*** Opening of AVAILABLE DATA ***

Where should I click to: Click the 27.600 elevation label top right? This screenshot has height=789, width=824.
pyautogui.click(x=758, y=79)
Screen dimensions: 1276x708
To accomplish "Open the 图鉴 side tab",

*** Close of AVAILABLE DATA ***
*** Opening of AVAILABLE DATA ***

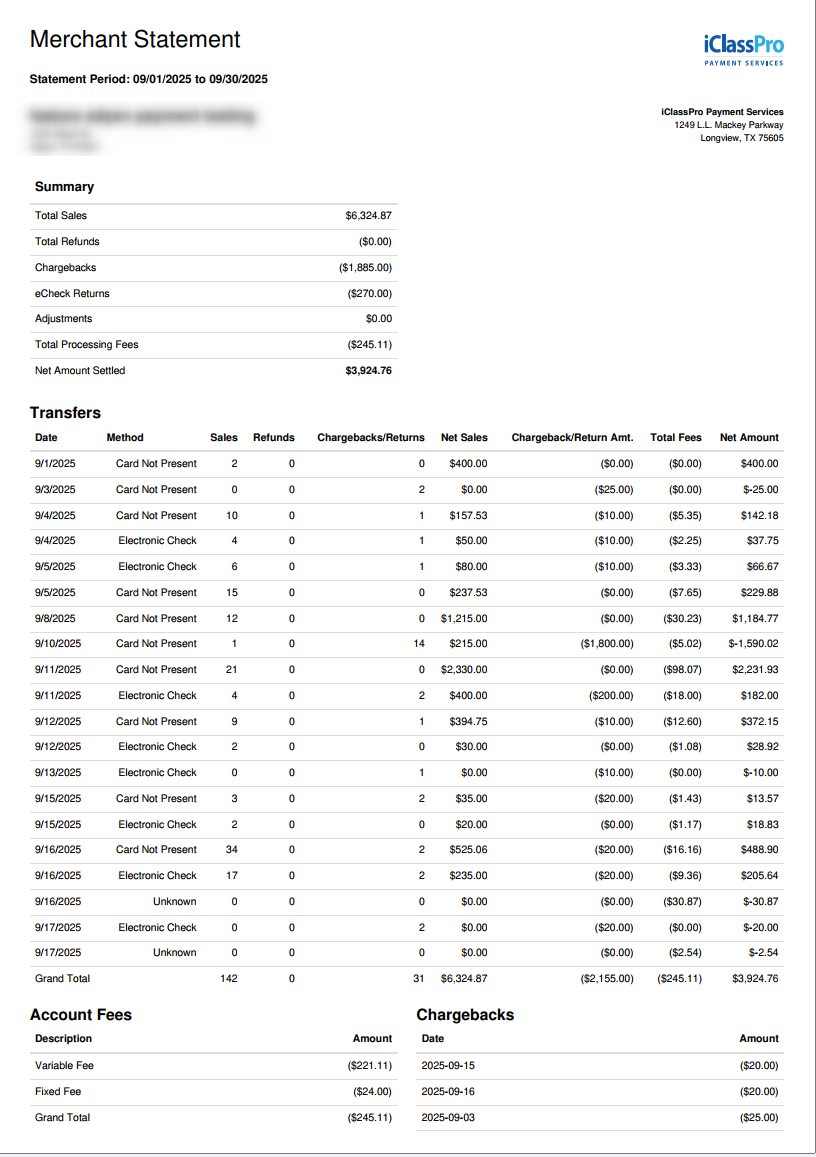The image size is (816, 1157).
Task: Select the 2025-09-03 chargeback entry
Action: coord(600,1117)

*** Close of AVAILABLE DATA ***

In the entries above, find the line holding "Where should I" and the line holding "the 图鉴 side"; print both of them and every line between, exactly, and nothing else.

> **ANSWER TO THIS EXERCISE**:
Where should I click to: Click the 27.600 elevation label top right? This screenshot has height=789, width=824.
pyautogui.click(x=758, y=79)
Screen dimensions: 1276x708
To accomplish "Open the 图鉴 side tab",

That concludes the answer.